Open Source AI Agent Licenses — What You Need to Know
Published: 2026-03-13 | Author: Nerq Research
We classified the licenses of 2,704 AI agents in the Nerq index. If you're building with open-source agents, this matters more than you think.
Why License Classification Matters
When an AI agent is integrated into your product, its license terms apply to your deployment. A coding agent with a GPL license used in your proprietary SaaS could create legal exposure. A data processing agent with no license file is legally ambiguous — you're technically using it without permission.
What We Found
We classified each license into one of five categories:
PERMISSIVE (70% of agents)
Licenses: MIT, Apache 2.0, BSD 2/3-Clause, ISC, Unlicense
These agents can be used commercially without restriction. The MIT license dominates the agent ecosystem, just as it does in the broader open-source world.
For enterprise users: This is the safe zone. PERMISSIVE agents can be used in proprietary products, deployed commercially, and modified without obligation to share changes.
COPYLEFT (14% of agents)
Licenses: GPL 2.0/3.0, LGPL 2.1/3.0, AGPL 3.0, MPL 2.0
Copyleft licenses require derivative works to be distributed under the same license. The implications depend on how tightly the agent is integrated:
- AGPL 3.0 is the most restrictive — if your users interact with an AGPL agent over a network, you may need to open-source your entire application
- LGPL is more permissive — linking to an LGPL library doesn't infect your codebase
- GPL requires distributing source for any binary that includes GPL code
For enterprise users: Proceed with caution. AGPL agents should generally be avoided in proprietary products. LGPL is usually safe. GPL depends on your distribution model.
UNKNOWN (11% of agents)
No license file found in repository
This is the most underappreciated risk. Without a license:
- The author retains full copyright
- You have no legal right to use, modify, or distribute the code
- Default copyright law applies (all rights reserved)

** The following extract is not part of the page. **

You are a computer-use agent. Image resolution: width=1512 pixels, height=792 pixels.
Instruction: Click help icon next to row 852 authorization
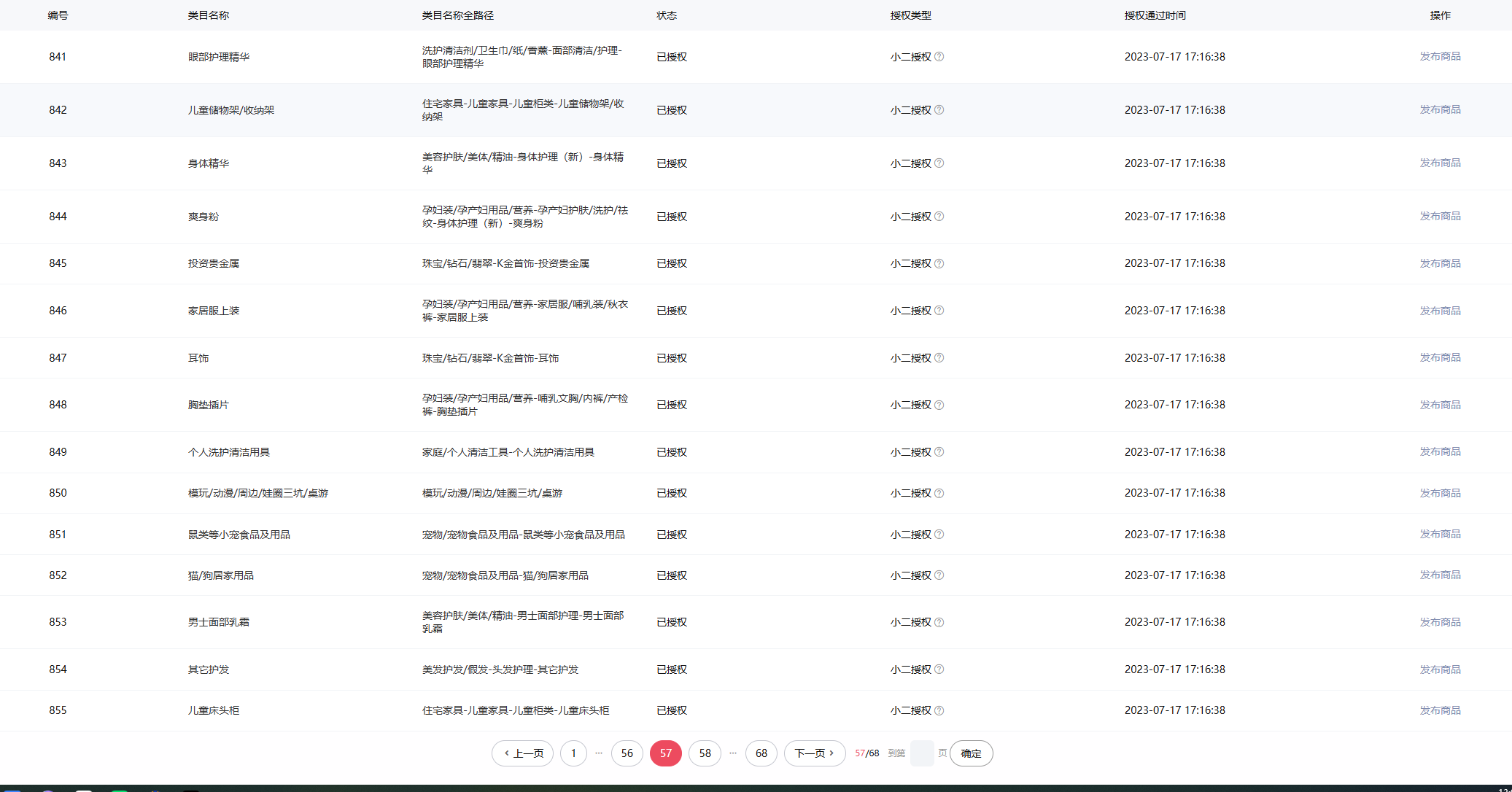939,575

Many developers assume no-license means "free to use." It doesn't.
For enterprise users: Avoid agents with no license. The legal risk isn't worth it when alternatives exist.
PROPRIETARY (5% of agents)
Custom licenses, "source available" but not open source
Some agents publish their source code but under restrictive terms — no commercial use, no redistribution, or usage-based licensing.

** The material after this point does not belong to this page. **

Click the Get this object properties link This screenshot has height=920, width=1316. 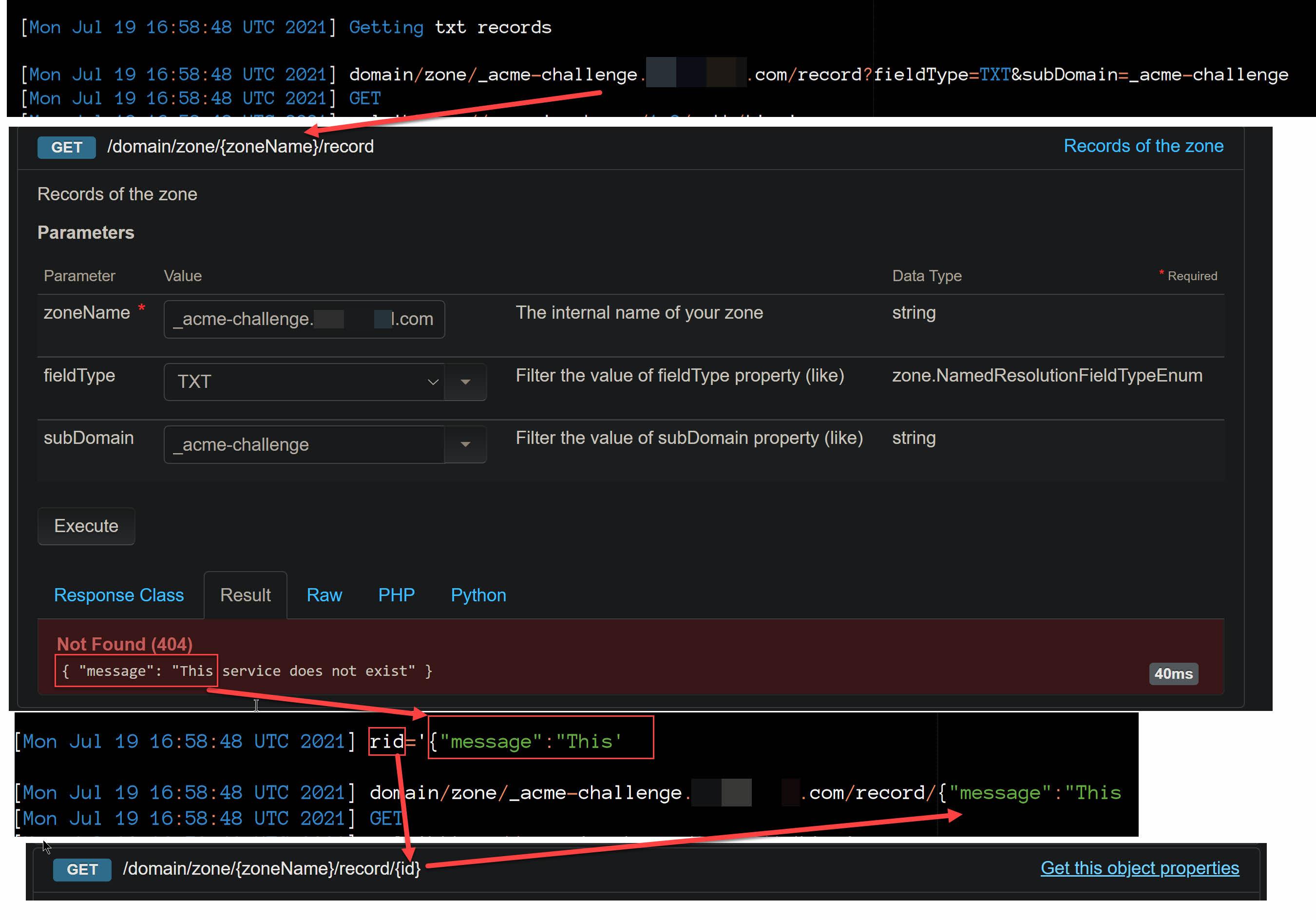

For enterprise users: Read the actual license text. "Source available" is not "open source."
How Nerq Uses License Data
License classification feeds into the Compliance dimension (20% weight) of Trust Score v2:
| License Category | Score Impact |
|---|---|
| PERMISSIVE | +10 points |
| COPYLEFT | +5 points |
| VIRAL (AGPL) | +0 points |
| UNKNOWN | -5 points |
| PROPRIETARY | -3 points |
This means agents with clear, permissive licenses score higher — reflecting the reduced compliance risk for adopters.
Check Any Agent's License
curl "https://nerq.ai/v1/preflight?target=AGENT_NAME"
The response includes the license classification and compliance score.
from nerq import NerqClient
client = NerqClient()
r = client.preflight("some-agent")
print(r.license) # "MIT"
print(r.components) # {"compliance": 75, ...}
Top Agents by License Type
Most popular PERMISSIVE agents (MIT/Apache)
These are the agents with the highest trust scores that also have clean licensing:
Visit nerq.ai/popular for the full ranked list.
Popular agents with license concerns
We've identified several high-star agents with AGPL or UNKNOWN licenses. These are frequently used but carry compliance risk. Check them with the preflight API.
License data sourced from repository license files, classified using SPDX identifiers. Coverage: 2,704 agents with explicit license classification out of 204K+ indexed. Data updated daily.